> [Task brief]
Print all the records exactly as they stand.

> [Collected data entries]
= Beginning of Section =

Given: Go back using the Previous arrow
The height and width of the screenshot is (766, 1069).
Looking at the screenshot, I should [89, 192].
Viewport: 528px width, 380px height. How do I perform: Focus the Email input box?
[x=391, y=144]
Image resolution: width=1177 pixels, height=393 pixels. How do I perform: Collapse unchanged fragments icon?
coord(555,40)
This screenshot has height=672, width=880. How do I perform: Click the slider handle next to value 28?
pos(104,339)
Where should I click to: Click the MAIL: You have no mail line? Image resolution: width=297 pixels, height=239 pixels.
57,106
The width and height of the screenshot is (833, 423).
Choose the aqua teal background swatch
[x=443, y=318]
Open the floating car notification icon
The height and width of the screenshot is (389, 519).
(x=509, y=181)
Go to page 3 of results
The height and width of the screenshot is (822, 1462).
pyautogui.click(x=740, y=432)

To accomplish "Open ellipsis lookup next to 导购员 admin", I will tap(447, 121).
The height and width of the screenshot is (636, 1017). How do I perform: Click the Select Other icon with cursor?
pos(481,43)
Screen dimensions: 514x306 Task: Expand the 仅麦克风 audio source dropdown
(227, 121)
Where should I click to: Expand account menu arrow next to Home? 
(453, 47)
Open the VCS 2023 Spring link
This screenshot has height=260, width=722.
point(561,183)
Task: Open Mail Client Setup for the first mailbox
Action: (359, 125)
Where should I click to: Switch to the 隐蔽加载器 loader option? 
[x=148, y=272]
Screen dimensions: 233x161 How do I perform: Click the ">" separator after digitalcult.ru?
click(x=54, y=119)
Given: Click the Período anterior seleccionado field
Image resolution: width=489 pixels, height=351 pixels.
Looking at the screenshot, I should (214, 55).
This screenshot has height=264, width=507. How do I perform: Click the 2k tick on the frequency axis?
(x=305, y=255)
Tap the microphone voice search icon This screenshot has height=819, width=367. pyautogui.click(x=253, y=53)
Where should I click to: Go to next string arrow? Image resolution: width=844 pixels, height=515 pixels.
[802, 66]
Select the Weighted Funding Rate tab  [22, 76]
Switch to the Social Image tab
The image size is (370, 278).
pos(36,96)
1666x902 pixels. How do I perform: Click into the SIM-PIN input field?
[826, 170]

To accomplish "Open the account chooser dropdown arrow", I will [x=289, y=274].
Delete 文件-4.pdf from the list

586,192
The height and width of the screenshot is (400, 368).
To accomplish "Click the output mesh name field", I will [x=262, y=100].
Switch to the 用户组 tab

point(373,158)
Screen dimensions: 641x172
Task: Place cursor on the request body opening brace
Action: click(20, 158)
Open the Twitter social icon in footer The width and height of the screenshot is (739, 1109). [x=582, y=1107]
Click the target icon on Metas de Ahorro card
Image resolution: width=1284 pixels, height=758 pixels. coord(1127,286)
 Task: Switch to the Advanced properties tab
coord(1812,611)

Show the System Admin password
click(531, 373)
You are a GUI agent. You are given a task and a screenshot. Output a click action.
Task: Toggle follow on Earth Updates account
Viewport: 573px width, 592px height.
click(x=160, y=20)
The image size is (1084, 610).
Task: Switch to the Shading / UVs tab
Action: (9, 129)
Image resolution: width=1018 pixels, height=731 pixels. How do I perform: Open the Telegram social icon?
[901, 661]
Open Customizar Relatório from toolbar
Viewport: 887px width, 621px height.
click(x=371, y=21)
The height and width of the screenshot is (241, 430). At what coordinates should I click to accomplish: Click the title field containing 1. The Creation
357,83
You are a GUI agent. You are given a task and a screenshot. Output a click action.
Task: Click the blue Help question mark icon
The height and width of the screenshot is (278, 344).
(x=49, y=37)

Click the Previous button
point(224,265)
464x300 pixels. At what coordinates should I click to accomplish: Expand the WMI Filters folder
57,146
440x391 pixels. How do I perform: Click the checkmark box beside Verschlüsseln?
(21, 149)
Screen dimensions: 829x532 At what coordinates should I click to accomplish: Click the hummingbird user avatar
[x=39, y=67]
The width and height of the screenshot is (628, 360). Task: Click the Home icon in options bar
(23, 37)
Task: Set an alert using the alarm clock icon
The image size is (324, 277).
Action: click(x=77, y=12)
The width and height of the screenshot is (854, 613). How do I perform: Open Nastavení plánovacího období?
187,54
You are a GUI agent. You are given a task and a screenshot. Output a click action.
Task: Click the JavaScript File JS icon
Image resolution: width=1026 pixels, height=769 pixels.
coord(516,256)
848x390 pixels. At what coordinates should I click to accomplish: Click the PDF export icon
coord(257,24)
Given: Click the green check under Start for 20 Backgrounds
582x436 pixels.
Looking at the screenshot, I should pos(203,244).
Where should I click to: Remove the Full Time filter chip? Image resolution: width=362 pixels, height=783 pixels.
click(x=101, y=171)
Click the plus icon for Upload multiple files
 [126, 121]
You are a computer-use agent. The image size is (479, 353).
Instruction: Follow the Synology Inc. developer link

= End of Section =

> [Written answer]
Given: Go back using the Previous arrow
The height and width of the screenshot is (766, 1069).
Looking at the screenshot, I should [89, 192].
Viewport: 528px width, 380px height. How do I perform: Focus the Email input box?
[x=391, y=144]
Image resolution: width=1177 pixels, height=393 pixels. How do I perform: Collapse unchanged fragments icon?
coord(555,40)
This screenshot has height=672, width=880. How do I perform: Click the slider handle next to value 28?
pos(104,339)
Where should I click to: Click the MAIL: You have no mail line? Image resolution: width=297 pixels, height=239 pixels.
57,106
The width and height of the screenshot is (833, 423).
Choose the aqua teal background swatch
[x=443, y=318]
Open the floating car notification icon
The height and width of the screenshot is (389, 519).
(x=509, y=181)
Go to page 3 of results
The height and width of the screenshot is (822, 1462).
pyautogui.click(x=740, y=432)

To accomplish "Open ellipsis lookup next to 导购员 admin", I will tap(447, 121).
The height and width of the screenshot is (636, 1017). How do I perform: Click the Select Other icon with cursor?
pos(481,43)
Screen dimensions: 514x306 Task: Expand the 仅麦克风 audio source dropdown
(227, 121)
Where should I click to: Expand account menu arrow next to Home? 
(453, 47)
Open the VCS 2023 Spring link
This screenshot has height=260, width=722.
point(561,183)
Task: Open Mail Client Setup for the first mailbox
Action: (359, 125)
Where should I click to: Switch to the 隐蔽加载器 loader option? 
[x=148, y=272]
Screen dimensions: 233x161 How do I perform: Click the ">" separator after digitalcult.ru?
click(x=54, y=119)
Given: Click the Período anterior seleccionado field
Image resolution: width=489 pixels, height=351 pixels.
Looking at the screenshot, I should (214, 55).
This screenshot has height=264, width=507. How do I perform: Click the 2k tick on the frequency axis?
(x=305, y=255)
Tap the microphone voice search icon This screenshot has height=819, width=367. pyautogui.click(x=253, y=53)
Where should I click to: Go to next string arrow? Image resolution: width=844 pixels, height=515 pixels.
[802, 66]
Select the Weighted Funding Rate tab  [22, 76]
Switch to the Social Image tab
The image size is (370, 278).
pos(36,96)
1666x902 pixels. How do I perform: Click into the SIM-PIN input field?
[826, 170]

To accomplish "Open the account chooser dropdown arrow", I will [x=289, y=274].
Delete 文件-4.pdf from the list

586,192
The height and width of the screenshot is (400, 368).
To accomplish "Click the output mesh name field", I will [x=262, y=100].
Switch to the 用户组 tab

point(373,158)
Screen dimensions: 641x172
Task: Place cursor on the request body opening brace
Action: click(20, 158)
Open the Twitter social icon in footer The width and height of the screenshot is (739, 1109). [x=582, y=1107]
Click the target icon on Metas de Ahorro card
Image resolution: width=1284 pixels, height=758 pixels. coord(1127,286)
 Task: Switch to the Advanced properties tab
coord(1812,611)

Show the System Admin password
click(531, 373)
You are a GUI agent. You are given a task and a screenshot. Output a click action.
Task: Toggle follow on Earth Updates account
Viewport: 573px width, 592px height.
click(x=160, y=20)
The image size is (1084, 610).
Task: Switch to the Shading / UVs tab
Action: (9, 129)
Image resolution: width=1018 pixels, height=731 pixels. How do I perform: Open the Telegram social icon?
[901, 661]
Open Customizar Relatório from toolbar
Viewport: 887px width, 621px height.
click(x=371, y=21)
The height and width of the screenshot is (241, 430). At what coordinates should I click to accomplish: Click the title field containing 1. The Creation
357,83
You are a GUI agent. You are given a task and a screenshot. Output a click action.
Task: Click the blue Help question mark icon
The height and width of the screenshot is (278, 344).
(x=49, y=37)

Click the Previous button
point(224,265)
464x300 pixels. At what coordinates should I click to accomplish: Expand the WMI Filters folder
57,146
440x391 pixels. How do I perform: Click the checkmark box beside Verschlüsseln?
(21, 149)
Screen dimensions: 829x532 At what coordinates should I click to accomplish: Click the hummingbird user avatar
[x=39, y=67]
The width and height of the screenshot is (628, 360). Task: Click the Home icon in options bar
(23, 37)
Task: Set an alert using the alarm clock icon
The image size is (324, 277).
Action: click(x=77, y=12)
The width and height of the screenshot is (854, 613). How do I perform: Open Nastavení plánovacího období?
187,54
You are a GUI agent. You are given a task and a screenshot. Output a click action.
Task: Click the JavaScript File JS icon
Image resolution: width=1026 pixels, height=769 pixels.
coord(516,256)
848x390 pixels. At what coordinates should I click to accomplish: Click the PDF export icon
coord(257,24)
Given: Click the green check under Start for 20 Backgrounds
582x436 pixels.
Looking at the screenshot, I should pos(203,244).
Where should I click to: Remove the Full Time filter chip? Image resolution: width=362 pixels, height=783 pixels.
click(x=101, y=171)
Click the plus icon for Upload multiple files
 [126, 121]
You are a computer-use agent. The image size is (479, 353).
Instruction: Follow the Synology Inc. developer link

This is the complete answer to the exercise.